— AIM OF THE EXERCISE —
Return, word for word, only the lines from the one containing "Where should I click to: Click the Textinfogning" through the last line of the entries.

— MATERIAL FOR THIS TASK —
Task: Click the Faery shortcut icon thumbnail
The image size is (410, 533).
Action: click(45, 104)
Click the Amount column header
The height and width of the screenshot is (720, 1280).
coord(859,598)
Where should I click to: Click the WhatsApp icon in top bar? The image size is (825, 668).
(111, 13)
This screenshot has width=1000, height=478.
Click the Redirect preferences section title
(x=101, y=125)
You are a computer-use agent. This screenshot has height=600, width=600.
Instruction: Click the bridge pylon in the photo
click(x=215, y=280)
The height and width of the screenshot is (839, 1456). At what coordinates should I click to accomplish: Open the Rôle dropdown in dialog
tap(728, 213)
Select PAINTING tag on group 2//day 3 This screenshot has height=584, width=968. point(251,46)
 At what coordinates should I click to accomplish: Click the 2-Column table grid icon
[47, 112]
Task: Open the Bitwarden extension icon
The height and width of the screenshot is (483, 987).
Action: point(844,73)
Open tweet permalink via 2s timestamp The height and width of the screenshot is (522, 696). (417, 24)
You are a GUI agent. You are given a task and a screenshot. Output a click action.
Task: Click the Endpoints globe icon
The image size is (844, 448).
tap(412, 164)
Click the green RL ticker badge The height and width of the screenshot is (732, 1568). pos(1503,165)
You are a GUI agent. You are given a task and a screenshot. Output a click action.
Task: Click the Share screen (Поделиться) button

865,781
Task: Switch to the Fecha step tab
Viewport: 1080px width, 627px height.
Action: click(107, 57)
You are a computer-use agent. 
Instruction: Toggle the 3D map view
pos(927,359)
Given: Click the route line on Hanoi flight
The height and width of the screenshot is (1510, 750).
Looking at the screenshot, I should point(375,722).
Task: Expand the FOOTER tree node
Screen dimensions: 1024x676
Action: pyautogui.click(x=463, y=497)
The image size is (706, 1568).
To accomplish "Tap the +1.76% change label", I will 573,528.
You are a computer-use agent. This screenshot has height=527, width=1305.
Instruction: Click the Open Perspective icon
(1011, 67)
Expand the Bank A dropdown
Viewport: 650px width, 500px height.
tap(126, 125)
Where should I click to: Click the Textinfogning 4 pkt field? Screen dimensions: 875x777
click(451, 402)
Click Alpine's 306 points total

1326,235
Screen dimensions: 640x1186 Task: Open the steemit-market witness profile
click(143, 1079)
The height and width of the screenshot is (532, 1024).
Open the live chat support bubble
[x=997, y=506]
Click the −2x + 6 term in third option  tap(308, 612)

— EXERCISE ANSWER —
Where should I click to: Click the Textinfogning 4 pkt field? Screen dimensions: 875x777
click(451, 402)
Click Alpine's 306 points total

1326,235
Screen dimensions: 640x1186 Task: Open the steemit-market witness profile
click(143, 1079)
The height and width of the screenshot is (532, 1024).
Open the live chat support bubble
[x=997, y=506]
Click the −2x + 6 term in third option  tap(308, 612)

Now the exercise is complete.